But that is not the case for every failed cluster, such as test-small-many, actually succeeds on some nodes:

Aug  8 09:43:10 systemvm cloud-init[1070]: Waiting for Binaries directory /mnt/k8sdisk/ to be available, sleeping for 30 seconds, attempt: 8
Aug  8 09:43:41 systemvm cloud-init[1070]: Waiting for Binaries directory /mnt/k8sdisk/ to be available, sleeping for 30 seconds, attempt: 9
Aug  8 09:44:11 systemvm cloud-init[1070]: Installing binaries from /mnt/k8sdisk/

But fails on the 5th node out of 10 total with the same error

Aug  8 10:00:16 systemvm cloud-init[1072]: Waiting for Binaries directory /mnt/k8sdisk/ to be available, sleeping for 30 seconds, attempt: 39
Aug  8 10:00:46 systemvm cloud-init[1072]: Waiting for Binaries directory /mnt/k8sdisk/ to be available, sleeping for 30 seconds, attempt: 40
Aug  8 10:01:16 systemvm cloud-init[1072]: Warning: Offline install timed out!

with the kubectl output:

➜  ~ kubectl get nodes                                      
NAME                                       STATUS   ROLES           AGE    VERSION
test-1273-small-many-control-189d4833e43   Ready    control-plane   3h7m   v1.27.3
test-1273-small-many-node-189d483a95b      Ready    <none>          3h7m   v1.27.3
test-1273-small-many-node-189d484150e      Ready    <none>          3h7m   v1.27.3
test-1273-small-many-node-189d4847014      Ready    <none>          3h7m   v1.27.3
test-1273-small-many-node-189d484b721      Ready    <none>          3h7m   v1.27.3
....
should be 6 more!

All logs can be found at the bottom of this issue

STEPS TO REPRODUCE
1. Create a cluster with one of the configurations above
2. Wait for it to be created
3. Check if it worked or not
EXPECTED RESULTS
Cluster ends up in Running state 
ACTUAL RESULTS
Cluster ends up in Error state

dashboard

LOGS

I supplied logs from /var/log/daemon.log. I added logs from the controller and the first worker.

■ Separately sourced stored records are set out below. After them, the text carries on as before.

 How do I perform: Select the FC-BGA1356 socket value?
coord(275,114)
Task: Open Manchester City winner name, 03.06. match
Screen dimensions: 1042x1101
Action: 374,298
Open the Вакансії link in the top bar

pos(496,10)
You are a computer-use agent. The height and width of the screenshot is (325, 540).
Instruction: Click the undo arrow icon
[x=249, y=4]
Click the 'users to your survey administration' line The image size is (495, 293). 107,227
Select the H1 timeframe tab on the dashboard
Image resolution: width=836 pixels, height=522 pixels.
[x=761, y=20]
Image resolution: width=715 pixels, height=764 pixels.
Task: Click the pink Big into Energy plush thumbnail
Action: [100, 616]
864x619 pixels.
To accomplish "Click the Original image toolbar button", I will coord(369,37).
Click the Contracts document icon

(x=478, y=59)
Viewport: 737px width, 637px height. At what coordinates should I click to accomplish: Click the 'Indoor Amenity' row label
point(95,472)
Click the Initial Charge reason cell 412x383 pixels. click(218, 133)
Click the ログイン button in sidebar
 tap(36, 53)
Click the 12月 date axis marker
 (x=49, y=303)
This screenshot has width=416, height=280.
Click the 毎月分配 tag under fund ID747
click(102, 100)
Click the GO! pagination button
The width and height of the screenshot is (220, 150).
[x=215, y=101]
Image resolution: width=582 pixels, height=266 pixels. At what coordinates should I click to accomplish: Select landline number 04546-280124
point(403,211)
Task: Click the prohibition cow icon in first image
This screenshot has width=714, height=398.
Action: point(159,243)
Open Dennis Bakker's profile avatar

For the clusters with more than 1 worker, I added the logs for the first worker that failed as well.

SUCCEEDED test-124-small-controller.txt test-124-small-node1.txt

FAILED test-124-small-many-controller.txt test-124-small-many-node1.txt test-124-small-many-node2.txt

FAILED test-1273-small-controller.txt test-1273-small-node1.txt

FAILED test-1273-small-many-controller.txt test-1273-small-many-node1.txt test-1273-small-many-node5.txt

SUCCEEDED test-1273-big-controller.txt test-1273-big-node1.txt

FAILED test-1273-big-many-controller.txt test-1273-big-many-node1.txt (failed on the first node)

About this issue

  • Original URL
  • State: closed
  • Created a year ago
  • Reactions: 1
  • Comments: 28 (17 by maintainers)

Most upvoted comments

Hi,

I believe we have found the issue, and I would just like to report what happened.

In the tests I used 1.24.0 and 1.27.3 Kubernetes versions.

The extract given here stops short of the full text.